### Problem
Both the line containing "Open the Bookmarks menu" and the line containing "Given: Open the Toolbox side panel" belong to the span. Output exactly that span from the listing below, and nothing outside it.

### Record extracts
========================================================================

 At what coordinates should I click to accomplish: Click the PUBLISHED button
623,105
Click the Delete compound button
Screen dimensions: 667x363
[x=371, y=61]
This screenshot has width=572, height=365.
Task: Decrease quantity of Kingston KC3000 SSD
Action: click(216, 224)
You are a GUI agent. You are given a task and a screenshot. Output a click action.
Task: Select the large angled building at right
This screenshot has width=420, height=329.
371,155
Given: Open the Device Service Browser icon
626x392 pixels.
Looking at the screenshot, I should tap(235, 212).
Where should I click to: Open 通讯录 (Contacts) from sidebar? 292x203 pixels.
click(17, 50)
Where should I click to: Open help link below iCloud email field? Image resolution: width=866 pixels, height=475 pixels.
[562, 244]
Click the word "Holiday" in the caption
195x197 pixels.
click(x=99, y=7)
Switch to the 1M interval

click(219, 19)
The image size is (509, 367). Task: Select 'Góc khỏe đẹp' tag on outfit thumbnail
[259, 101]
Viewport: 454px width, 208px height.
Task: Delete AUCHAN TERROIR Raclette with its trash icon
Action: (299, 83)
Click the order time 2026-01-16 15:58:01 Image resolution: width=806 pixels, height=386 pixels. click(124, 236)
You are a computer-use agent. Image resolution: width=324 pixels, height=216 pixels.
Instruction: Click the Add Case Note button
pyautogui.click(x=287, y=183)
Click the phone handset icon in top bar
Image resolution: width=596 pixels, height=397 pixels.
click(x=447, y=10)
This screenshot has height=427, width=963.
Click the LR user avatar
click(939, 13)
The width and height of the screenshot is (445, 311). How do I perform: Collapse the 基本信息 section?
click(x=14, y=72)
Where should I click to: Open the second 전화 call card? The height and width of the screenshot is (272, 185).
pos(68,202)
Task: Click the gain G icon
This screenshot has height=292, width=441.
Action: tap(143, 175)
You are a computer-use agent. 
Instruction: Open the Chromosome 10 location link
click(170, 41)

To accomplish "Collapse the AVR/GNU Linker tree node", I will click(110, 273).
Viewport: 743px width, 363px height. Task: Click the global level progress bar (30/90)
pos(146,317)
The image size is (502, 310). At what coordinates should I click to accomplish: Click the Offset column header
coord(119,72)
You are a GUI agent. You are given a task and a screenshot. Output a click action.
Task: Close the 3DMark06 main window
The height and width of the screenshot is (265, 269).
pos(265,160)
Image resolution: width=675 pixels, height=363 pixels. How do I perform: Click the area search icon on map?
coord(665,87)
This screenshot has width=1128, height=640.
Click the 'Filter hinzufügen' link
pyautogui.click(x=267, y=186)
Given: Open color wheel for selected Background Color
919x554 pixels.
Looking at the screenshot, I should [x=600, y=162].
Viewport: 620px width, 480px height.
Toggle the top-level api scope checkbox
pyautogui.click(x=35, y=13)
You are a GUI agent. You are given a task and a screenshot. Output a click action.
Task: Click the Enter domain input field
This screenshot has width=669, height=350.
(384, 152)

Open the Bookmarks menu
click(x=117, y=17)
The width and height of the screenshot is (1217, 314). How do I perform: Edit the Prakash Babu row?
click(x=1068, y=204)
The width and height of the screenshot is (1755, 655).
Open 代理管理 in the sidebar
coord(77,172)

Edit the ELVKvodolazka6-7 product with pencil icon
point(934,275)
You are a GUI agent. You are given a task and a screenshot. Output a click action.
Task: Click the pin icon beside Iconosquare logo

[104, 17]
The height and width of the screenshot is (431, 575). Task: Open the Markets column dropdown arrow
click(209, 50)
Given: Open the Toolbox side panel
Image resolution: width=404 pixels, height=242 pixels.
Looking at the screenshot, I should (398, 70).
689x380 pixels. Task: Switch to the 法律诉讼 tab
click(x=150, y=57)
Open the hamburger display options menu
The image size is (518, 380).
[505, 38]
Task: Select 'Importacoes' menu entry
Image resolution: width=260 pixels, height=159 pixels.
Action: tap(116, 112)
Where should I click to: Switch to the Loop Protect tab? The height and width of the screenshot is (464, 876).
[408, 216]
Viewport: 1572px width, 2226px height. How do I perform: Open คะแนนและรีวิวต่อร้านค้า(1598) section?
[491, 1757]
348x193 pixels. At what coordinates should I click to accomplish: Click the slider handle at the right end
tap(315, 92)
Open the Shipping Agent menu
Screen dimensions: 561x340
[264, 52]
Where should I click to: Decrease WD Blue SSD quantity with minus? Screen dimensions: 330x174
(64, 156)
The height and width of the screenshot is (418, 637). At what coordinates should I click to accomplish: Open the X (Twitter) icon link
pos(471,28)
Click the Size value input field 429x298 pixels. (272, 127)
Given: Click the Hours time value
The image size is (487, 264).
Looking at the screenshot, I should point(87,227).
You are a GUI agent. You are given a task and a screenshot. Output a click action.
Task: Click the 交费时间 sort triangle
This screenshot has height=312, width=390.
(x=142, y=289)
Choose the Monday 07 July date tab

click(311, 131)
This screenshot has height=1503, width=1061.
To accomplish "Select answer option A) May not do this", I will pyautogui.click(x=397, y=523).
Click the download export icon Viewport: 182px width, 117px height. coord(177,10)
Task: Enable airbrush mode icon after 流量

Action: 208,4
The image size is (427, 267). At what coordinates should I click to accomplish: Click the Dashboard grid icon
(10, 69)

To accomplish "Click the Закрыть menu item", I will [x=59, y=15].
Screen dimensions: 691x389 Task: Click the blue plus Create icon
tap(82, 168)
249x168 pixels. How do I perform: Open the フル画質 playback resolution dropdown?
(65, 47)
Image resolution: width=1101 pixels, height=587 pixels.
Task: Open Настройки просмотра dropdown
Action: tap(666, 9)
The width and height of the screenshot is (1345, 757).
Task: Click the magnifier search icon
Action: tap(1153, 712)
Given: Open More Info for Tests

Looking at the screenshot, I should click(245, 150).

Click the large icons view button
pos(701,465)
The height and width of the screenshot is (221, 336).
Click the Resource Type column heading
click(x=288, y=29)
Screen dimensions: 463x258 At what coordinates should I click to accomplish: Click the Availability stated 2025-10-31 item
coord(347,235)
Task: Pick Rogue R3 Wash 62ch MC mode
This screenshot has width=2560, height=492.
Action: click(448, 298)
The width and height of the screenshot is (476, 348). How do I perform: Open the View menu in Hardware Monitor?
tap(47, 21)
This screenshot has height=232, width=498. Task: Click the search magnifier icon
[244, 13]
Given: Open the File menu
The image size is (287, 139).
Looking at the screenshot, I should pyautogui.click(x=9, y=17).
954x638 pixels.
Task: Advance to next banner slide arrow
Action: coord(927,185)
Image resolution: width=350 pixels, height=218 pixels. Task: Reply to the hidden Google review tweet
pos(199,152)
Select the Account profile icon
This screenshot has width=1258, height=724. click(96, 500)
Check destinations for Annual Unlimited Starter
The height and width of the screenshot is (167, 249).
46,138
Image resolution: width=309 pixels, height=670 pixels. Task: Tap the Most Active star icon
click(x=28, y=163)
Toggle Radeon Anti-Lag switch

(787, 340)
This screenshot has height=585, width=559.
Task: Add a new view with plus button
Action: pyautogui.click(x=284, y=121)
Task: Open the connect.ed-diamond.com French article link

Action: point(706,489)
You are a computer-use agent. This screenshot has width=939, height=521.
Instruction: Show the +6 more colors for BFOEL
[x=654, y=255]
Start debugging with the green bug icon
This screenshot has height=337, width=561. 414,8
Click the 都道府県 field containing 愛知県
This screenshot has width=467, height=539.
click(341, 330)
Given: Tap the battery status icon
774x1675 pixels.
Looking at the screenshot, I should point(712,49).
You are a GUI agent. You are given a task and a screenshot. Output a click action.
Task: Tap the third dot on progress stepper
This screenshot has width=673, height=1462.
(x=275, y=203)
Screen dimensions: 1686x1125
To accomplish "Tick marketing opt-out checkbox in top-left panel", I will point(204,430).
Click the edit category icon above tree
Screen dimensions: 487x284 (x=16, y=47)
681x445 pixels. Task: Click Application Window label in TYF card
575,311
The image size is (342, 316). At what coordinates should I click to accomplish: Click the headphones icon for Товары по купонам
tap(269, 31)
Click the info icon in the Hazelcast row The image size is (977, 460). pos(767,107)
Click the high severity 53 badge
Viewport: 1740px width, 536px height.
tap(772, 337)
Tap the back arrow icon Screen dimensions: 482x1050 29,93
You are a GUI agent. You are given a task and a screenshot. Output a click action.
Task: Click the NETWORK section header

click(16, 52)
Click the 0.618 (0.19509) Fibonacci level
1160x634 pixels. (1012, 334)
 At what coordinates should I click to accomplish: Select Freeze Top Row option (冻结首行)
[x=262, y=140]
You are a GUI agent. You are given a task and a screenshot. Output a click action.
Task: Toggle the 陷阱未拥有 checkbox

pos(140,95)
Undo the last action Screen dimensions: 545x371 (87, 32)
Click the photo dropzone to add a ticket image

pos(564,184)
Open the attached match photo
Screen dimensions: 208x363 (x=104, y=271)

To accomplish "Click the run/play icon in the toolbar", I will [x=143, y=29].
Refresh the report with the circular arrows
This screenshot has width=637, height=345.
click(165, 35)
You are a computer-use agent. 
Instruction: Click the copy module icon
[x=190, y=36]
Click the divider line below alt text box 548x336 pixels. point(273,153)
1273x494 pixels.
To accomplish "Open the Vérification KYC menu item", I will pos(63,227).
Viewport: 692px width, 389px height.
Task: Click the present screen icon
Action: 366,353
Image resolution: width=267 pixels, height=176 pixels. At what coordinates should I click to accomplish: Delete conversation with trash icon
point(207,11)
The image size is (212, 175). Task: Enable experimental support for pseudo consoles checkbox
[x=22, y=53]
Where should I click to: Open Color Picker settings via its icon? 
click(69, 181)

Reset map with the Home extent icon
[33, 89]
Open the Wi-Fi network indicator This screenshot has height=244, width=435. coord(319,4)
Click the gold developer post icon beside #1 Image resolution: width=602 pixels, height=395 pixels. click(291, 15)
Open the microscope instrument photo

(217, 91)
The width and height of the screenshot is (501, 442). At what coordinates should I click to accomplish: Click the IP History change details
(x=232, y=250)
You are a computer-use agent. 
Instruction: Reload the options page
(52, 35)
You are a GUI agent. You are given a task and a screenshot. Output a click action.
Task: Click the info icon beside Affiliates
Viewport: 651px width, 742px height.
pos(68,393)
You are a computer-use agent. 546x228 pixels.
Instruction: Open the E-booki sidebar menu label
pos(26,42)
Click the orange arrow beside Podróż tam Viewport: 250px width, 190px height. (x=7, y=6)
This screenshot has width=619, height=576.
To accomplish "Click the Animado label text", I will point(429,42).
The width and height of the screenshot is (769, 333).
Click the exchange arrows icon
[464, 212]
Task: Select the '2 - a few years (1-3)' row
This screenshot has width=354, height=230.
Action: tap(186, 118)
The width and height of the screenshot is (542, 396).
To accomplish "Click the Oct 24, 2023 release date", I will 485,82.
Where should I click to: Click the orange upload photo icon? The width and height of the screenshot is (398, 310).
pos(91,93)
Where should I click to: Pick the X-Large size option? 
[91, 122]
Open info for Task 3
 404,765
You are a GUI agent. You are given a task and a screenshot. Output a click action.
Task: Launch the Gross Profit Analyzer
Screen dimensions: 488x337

========================================================================

### Problem solution
Open the Bookmarks menu
click(x=117, y=17)
The width and height of the screenshot is (1217, 314). How do I perform: Edit the Prakash Babu row?
click(x=1068, y=204)
The width and height of the screenshot is (1755, 655).
Open 代理管理 in the sidebar
coord(77,172)

Edit the ELVKvodolazka6-7 product with pencil icon
point(934,275)
You are a GUI agent. You are given a task and a screenshot. Output a click action.
Task: Click the pin icon beside Iconosquare logo

[104, 17]
The height and width of the screenshot is (431, 575). Task: Open the Markets column dropdown arrow
click(209, 50)
Given: Open the Toolbox side panel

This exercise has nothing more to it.